Denmark's government aims to ban access to social media for children under 15
apnews.com545 points by c420 3 days ago
545 points by c420 3 days ago
As a parent who gave my oldest child a (very used) smartphone just before she turned 14, I would be in favor of making smartphones illegal under age 15 (or some other number, higher or lower I don't care). I'm pretty sure they're worse than cigarettes for the future of humanity.
Agreed. Teachers are seeing the massive benefits from banning phones entirely during school hours. I think once we get data from bans for certain things like social media for kids, we'll all want to get on the wave.
Once the data is in bosses will see the massive benefits and ban mobile phones entirely during work hours.
Good.
I recall "no personal calls" at work as a rule, in the old days. Inbound emergencies allowed, of course.

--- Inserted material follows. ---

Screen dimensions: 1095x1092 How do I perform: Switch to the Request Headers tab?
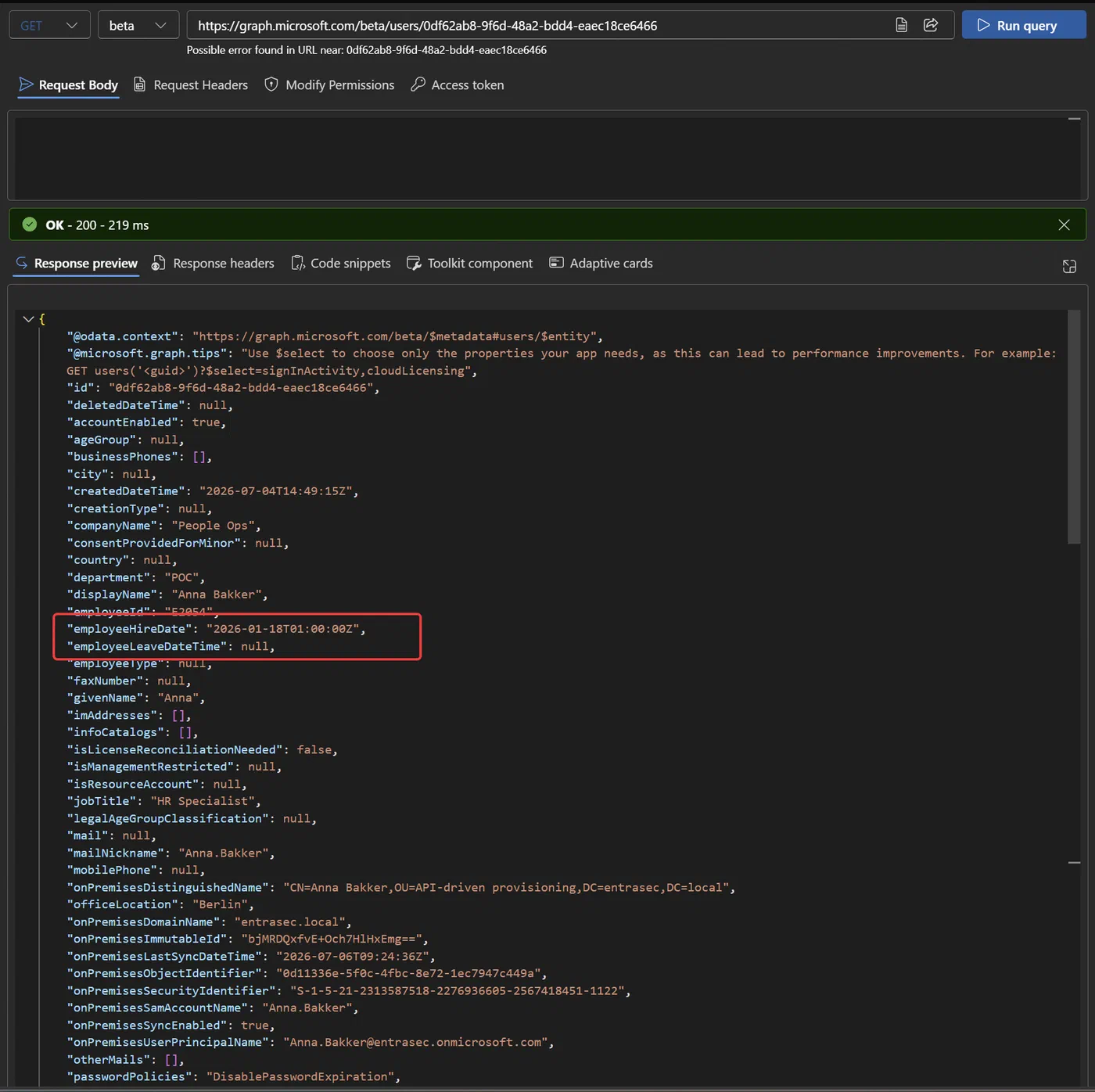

Why do people think looking at their personal email, or looking at their phone is acceptable at work?
It's no different than sitting, reading a magazine pre-Internet. The very idea would have been absurd.
> It's no different than sitting, reading a magazine pre-Internet. The very idea would have been absurd
Breaks improve employee health and reduces burnout. Not taking breaks harms performance.

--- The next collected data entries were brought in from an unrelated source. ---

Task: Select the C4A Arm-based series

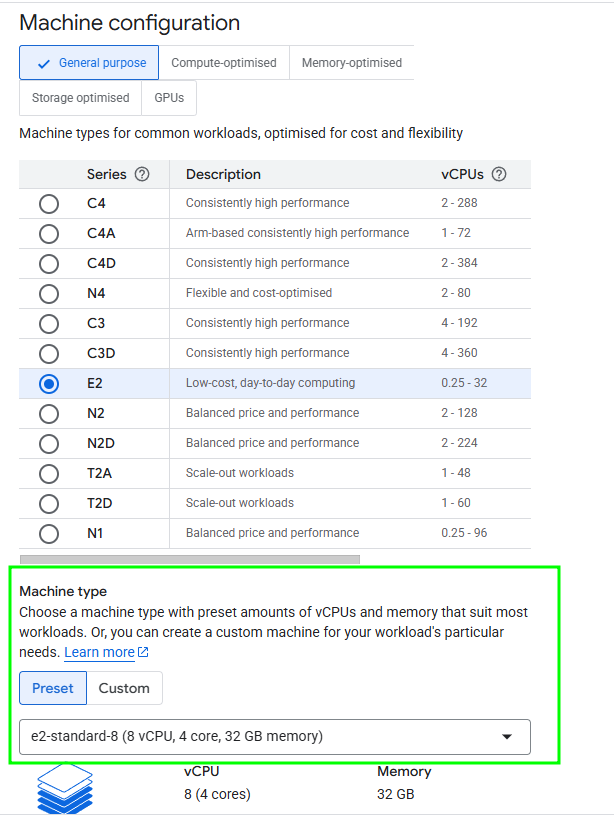Action: 48,234
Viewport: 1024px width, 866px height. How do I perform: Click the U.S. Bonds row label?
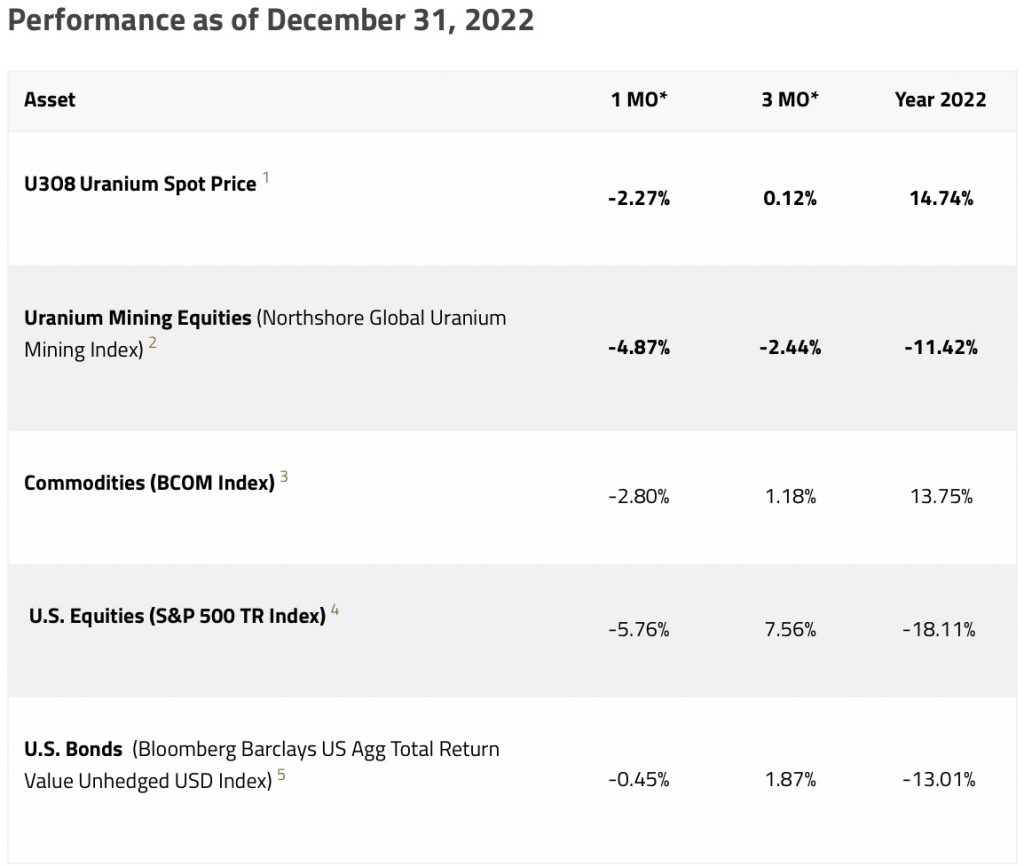coord(73,749)
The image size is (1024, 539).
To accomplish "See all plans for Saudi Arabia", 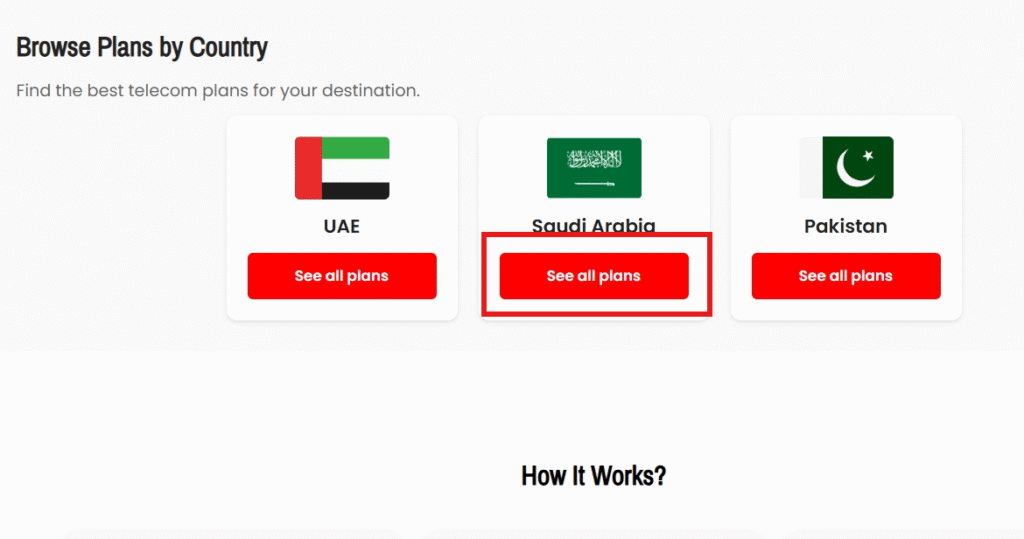I will click(x=594, y=276).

Work breaks are also required by law in many states.
> It's no different than sitting
I'm curious, do supermarket cashiers where you live stand or sit? Why/why not?

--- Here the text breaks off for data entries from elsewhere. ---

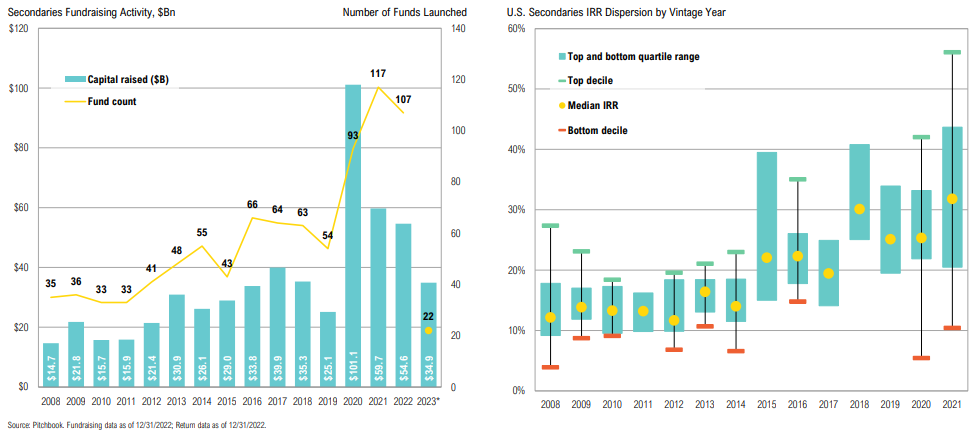Screen dimensions: 979x435
Task: Click the yellow Median IRR legend dot
Action: click(x=546, y=105)
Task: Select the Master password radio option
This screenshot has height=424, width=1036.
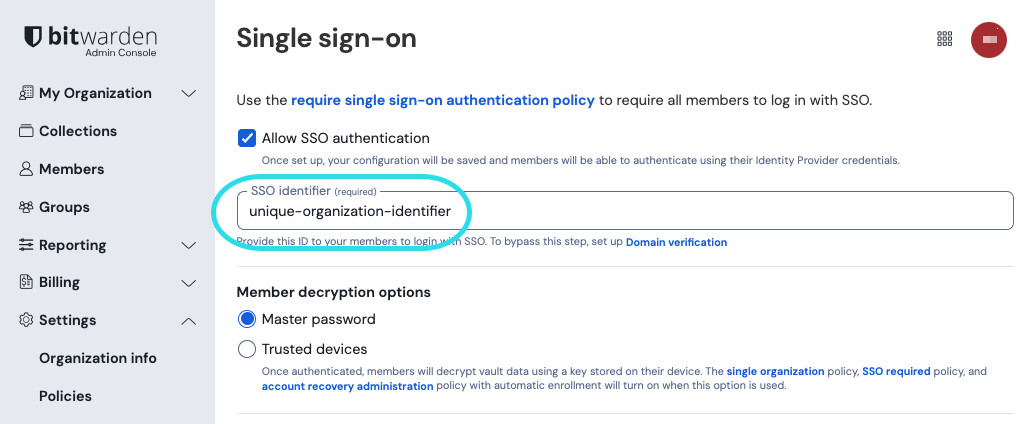Action: point(247,319)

The job of pick items up from a belt, finding the barcode, moving that across the scanner until there's a beep, and then putting it on the "out" belt, really does not require the employee to be standing for it.
So why then, are they standing? Because merely sitting looks lazy and unprofessional? Sure if it's a 20 year old they have the energy, but if the employee is 64 about to retire? Making them stand for an entire 8 hour shift, I mean, that's how it is, but it doesn't seem cruel to you when the job doesn't require it and isn't affected by giving the 64 year old employee a stool to sit on until she retires?
Really hope this is sarcasm..
Or do you also feel the same about the 6x14 hour workdays?
Why do you care?
Basic human decency says your workplace environment should be chill enough to let you take breaks as you, yourself, dictate. If you're underperforming because of it, you're fired. Enforcing a rule as you claim strips the employee of what little respect they have left. To be honest, your suggestion is sickening to me.
This is part of the K-shaped economy.
Highly skilled jobs can absolutely be 'perform or be fired', because you're paying for a person's ability to do a specialized thing, and there's usually only so much specialized work to be done.
But there are also a lot of 'we need bodies at a low cost' jobs.
And those latter jobs run on work_output : labor_cost, which can always be maximized by making fewer workers do more.
(Consequently, why the real goal for people studying / graduating in the modern economy should be to find a way to get into the former jobs...)
Yes, and this dichotomy has been analyzed by political and economic theorists for centuries and everyone except autocrats and slave owners has agreed that the conditions surrounding the "work_output : labor_cost" jobs you describe are a huge miscarriage of justice and ought to be discarded with the past. Whether that is predicted to occur via bloody revolution or capitalist accelerationism is a matter of your particular economic and philosophical taste. But every ethical human being says we shouldn't treat people like that.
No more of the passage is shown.